I've posted a lot about my difficult mother (who ISN'T the one with dementia, she is the carer who suffered a breakdown) and she never seems to get any easier. I feel like I'm wading through treacle with her. I am gradually reducing the amount of days a week I see her - mainly for my sanity but also to try and gently push her into regaining some kind of independence (which she fights tooth and nail, and will probably never be successful)

She doesn't like the sheltered accommodation where she lives (but then, she doesn't like anything much) and I am learning that I cannot make her happy, and I'm learning to stop trying to do so as I never will. The frustrations are enormous and many.

Today's :mad: ARRRGGHHHH :mad: moment came in the shape of my now being expected to know what she is thinking!​

I took her out for lunch, as I usually do - she detests staying in the complex where she lives - she feels 'trapped' and anxious if she can't get out. I take her 'out' rather than staying in with her as otherwise she says she feels like she never goes anywhere.

She's not best pleased with me at the moment as I am, as I said, trying to wean her off me so I am never surprised when she looks a bit glum (she has what we call 'the face' - sad eyes, downturned mouth) when I have to leave her (I have a family and a job to upkeep as well!) but today I could see there was something else wrong. I refuse to ask her any more when she does 'the face' as I know it is her way of trying to force my hand and make me feel guilty/offer to see her more often ... eventually she worked her way round to what it was by first asking how my daughter was and then it came out 'I haven't been to your house for ages!' cue trembling lip ... that's IT? That's what all this performance is about? I get so CROSS having to try and guess what the problem is ... its attention seeking and it drives me nuts.

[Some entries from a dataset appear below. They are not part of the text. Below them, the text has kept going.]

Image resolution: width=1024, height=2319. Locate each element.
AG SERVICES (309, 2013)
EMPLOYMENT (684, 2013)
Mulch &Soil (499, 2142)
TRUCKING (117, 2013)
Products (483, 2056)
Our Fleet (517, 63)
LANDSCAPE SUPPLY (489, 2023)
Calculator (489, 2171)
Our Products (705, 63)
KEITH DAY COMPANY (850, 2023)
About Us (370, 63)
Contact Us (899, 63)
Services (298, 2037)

I try hard not to overreact so I just said - 'well mum, what day would you like to come round?' I think that floored her a bit as she said 'oh, erm, lets wait and see'

I think I have been a bit guilty of keeping her distant from my husband and daughter AT home, but we have all been out together quite a few times recently. The trouble is she's such hard work that everyone is exhausted afterwards. Not physically hard but mentally.

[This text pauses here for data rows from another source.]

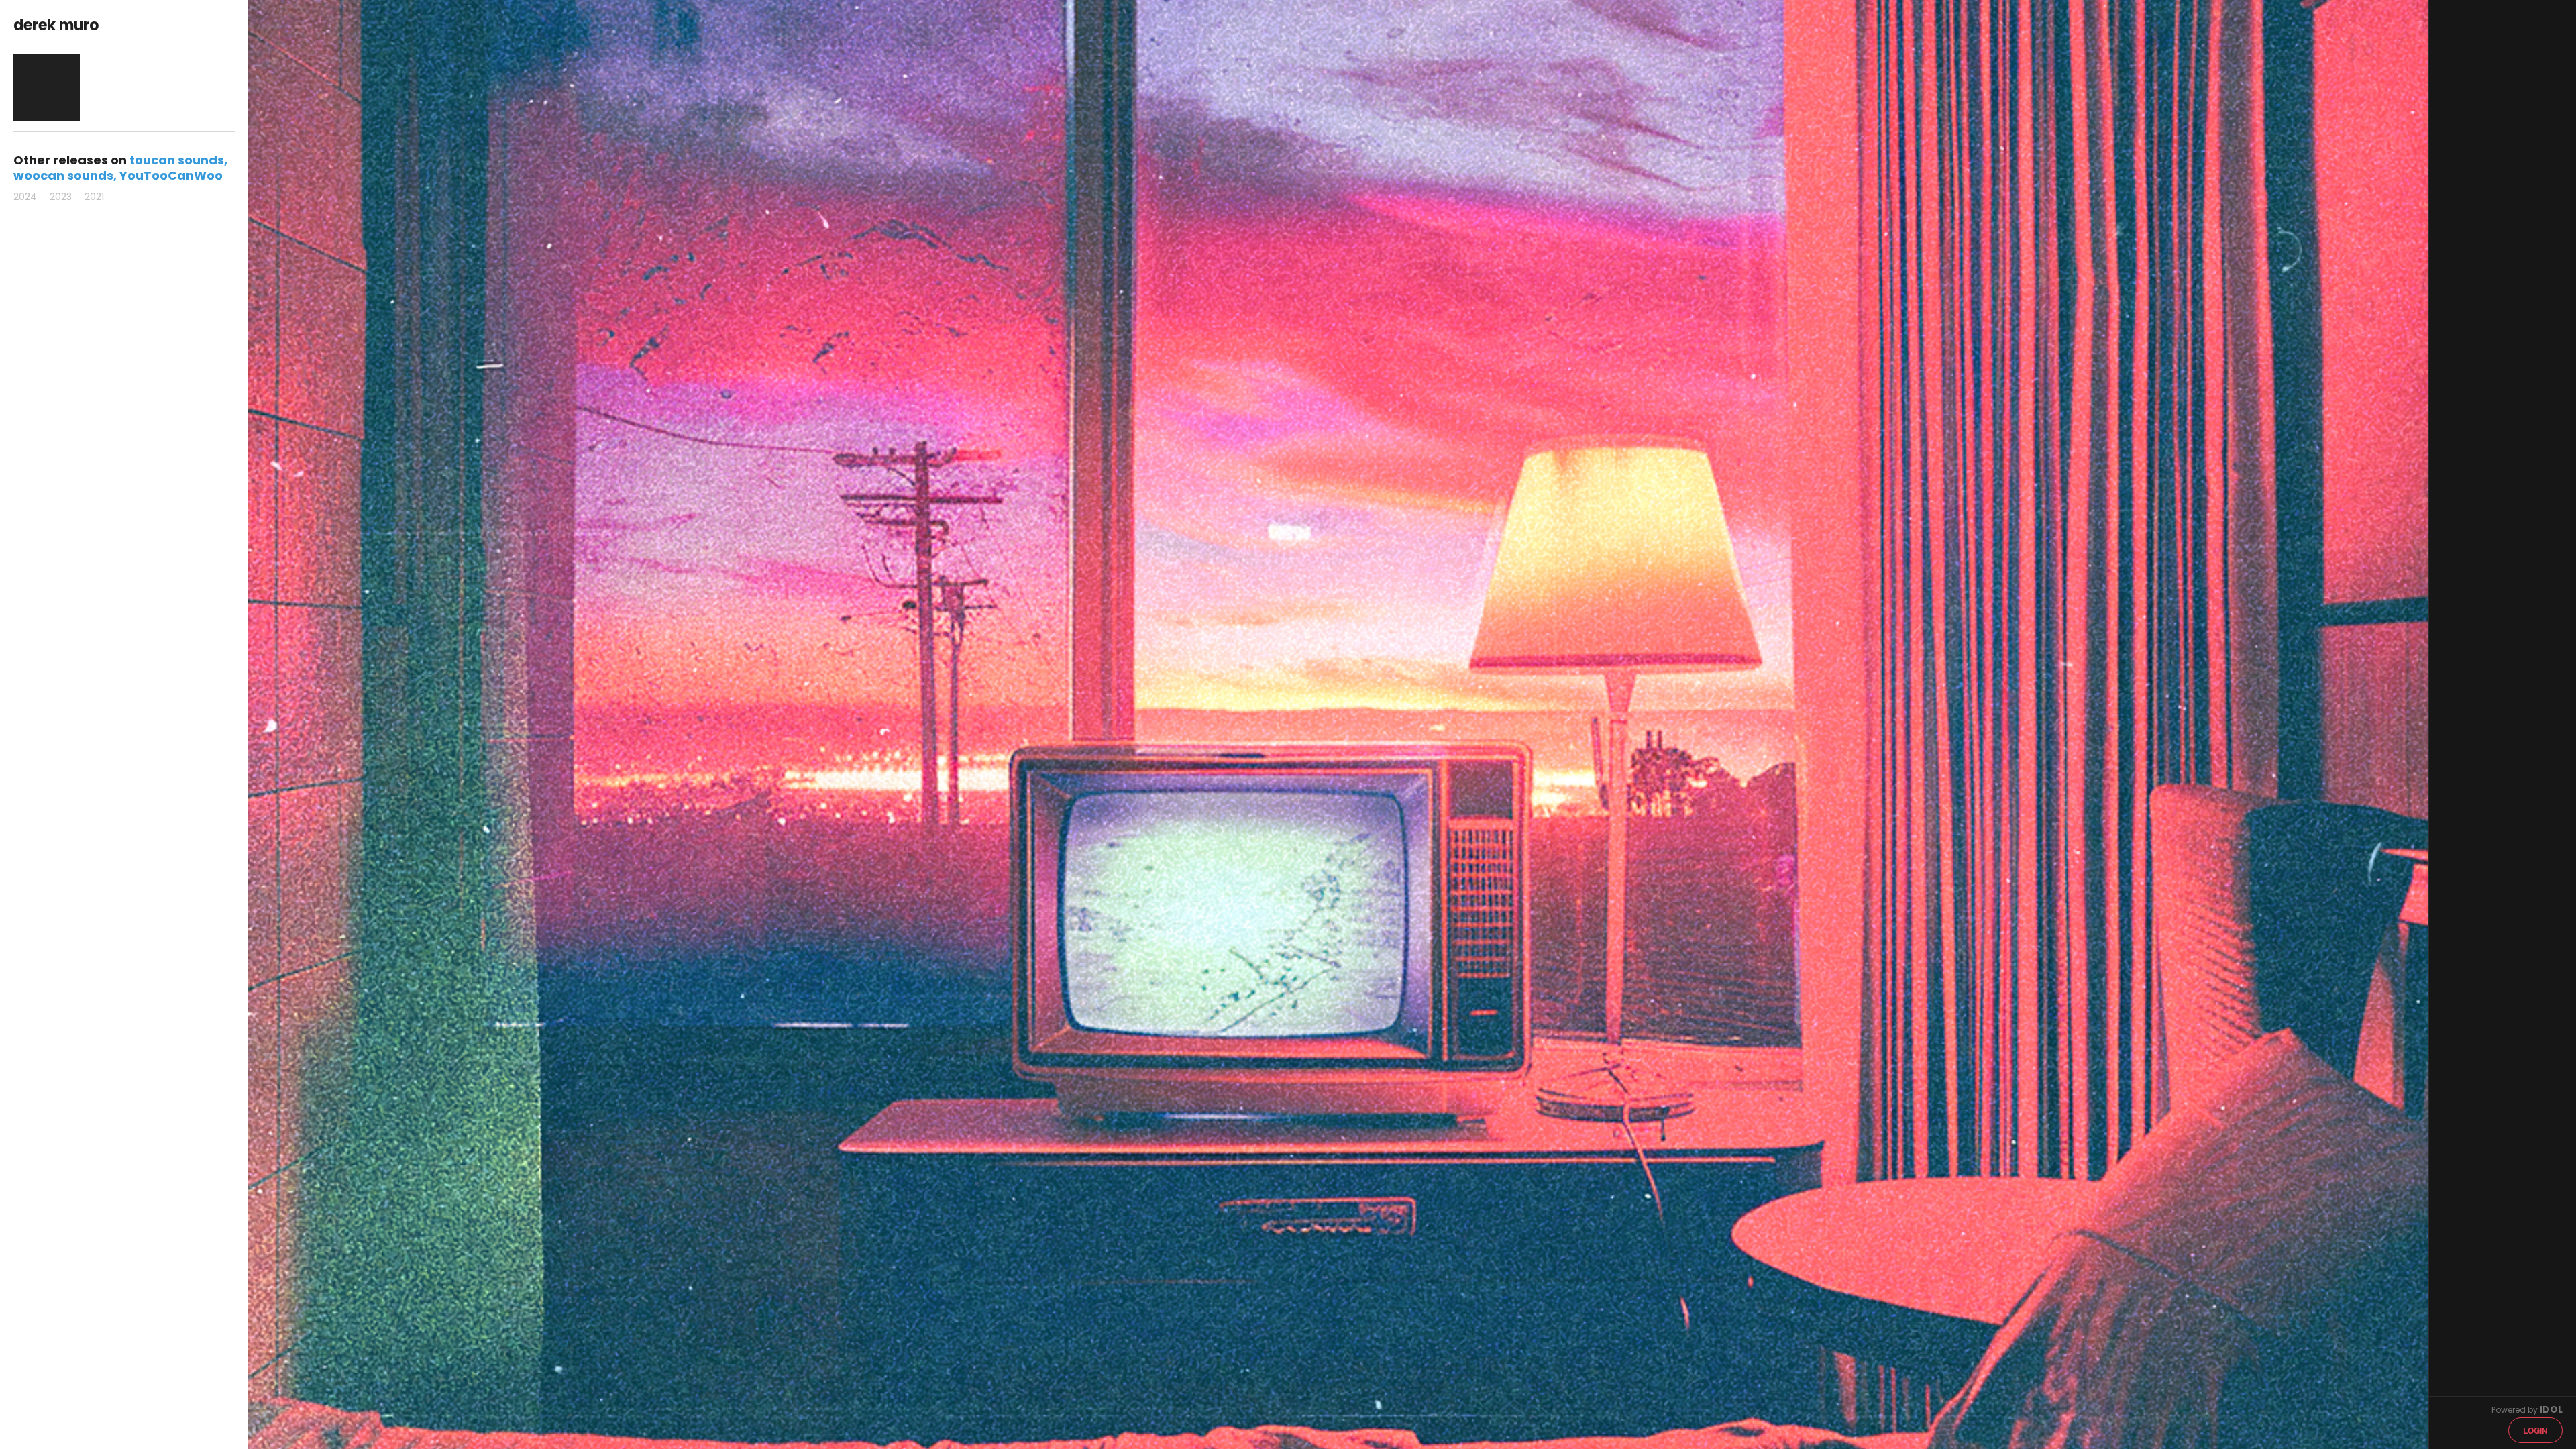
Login (2535, 1430)
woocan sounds (63, 175)
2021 (94, 196)
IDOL (2551, 1409)
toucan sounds (176, 160)
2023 (61, 196)
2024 (25, 196)
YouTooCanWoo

My 15 year old is pretty tolerant but when we've been out for lunch with mum (obviously her nan) its been a constant stream of negativity - we're sitting in the wrong place ... her coffee is too strong/weak/hot/cold ... they don't do Earl Grey tea ... we're having to wait too long for lunch ...

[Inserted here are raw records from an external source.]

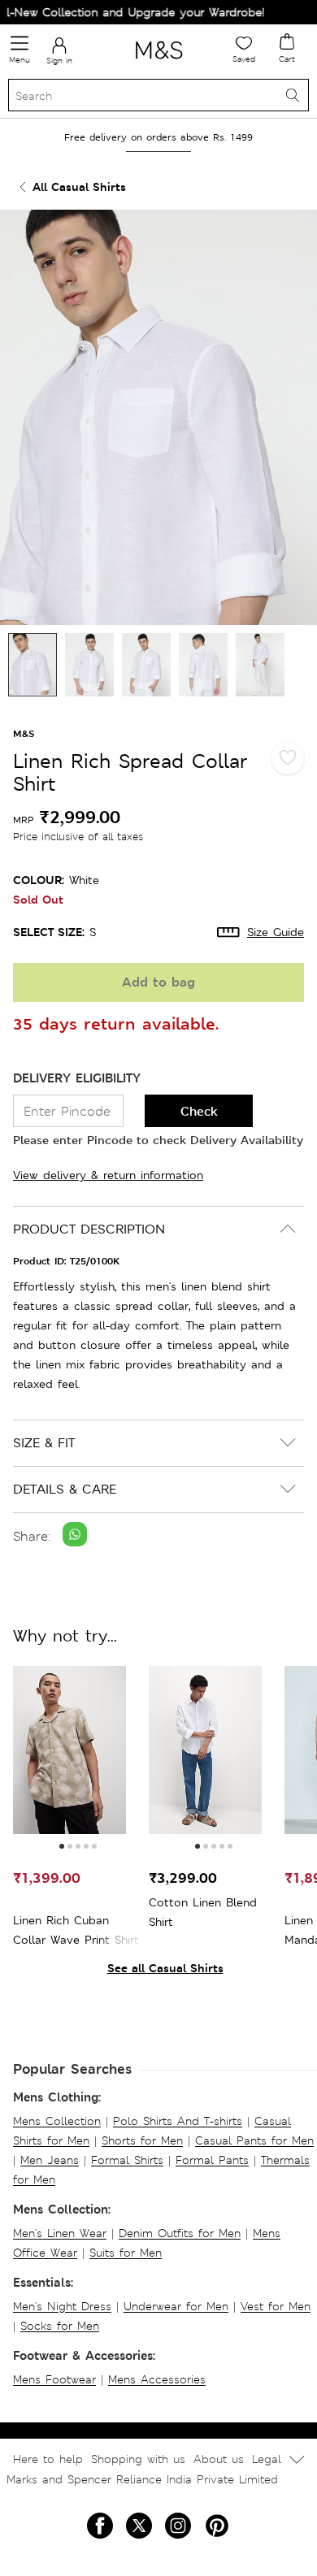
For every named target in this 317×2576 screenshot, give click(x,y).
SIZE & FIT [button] (44, 1442)
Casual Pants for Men (254, 2140)
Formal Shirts (127, 2160)
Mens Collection (57, 2121)
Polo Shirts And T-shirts (177, 2121)
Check (199, 1111)
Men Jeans (49, 2160)
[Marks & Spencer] (159, 61)
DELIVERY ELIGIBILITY (77, 1077)
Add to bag (158, 982)
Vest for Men (275, 2306)
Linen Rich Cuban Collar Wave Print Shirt (76, 1930)
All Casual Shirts (79, 186)
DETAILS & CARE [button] (64, 1489)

....my daughter even got it in the neck as she hadnt finished her meal 'so she wont get a dessert' :eek::eek: (none of mums business and this is NOT the way I operate anyway - I dont do food blackmail - there are enough teenagers with eating disorders already, thank you very much). My daughter had her navel pierced recently and was told she had to wear a long top so my mum couldn't see it because it made her feel sick .. on and on and on.

She is a drain on the emotions - everyone feels like they have fallen into a black hole when she's around ... its just no pleasure. I don't seem to be able to find the words to tell her this though. If she was nicer to BE AROUND I'd want her around more.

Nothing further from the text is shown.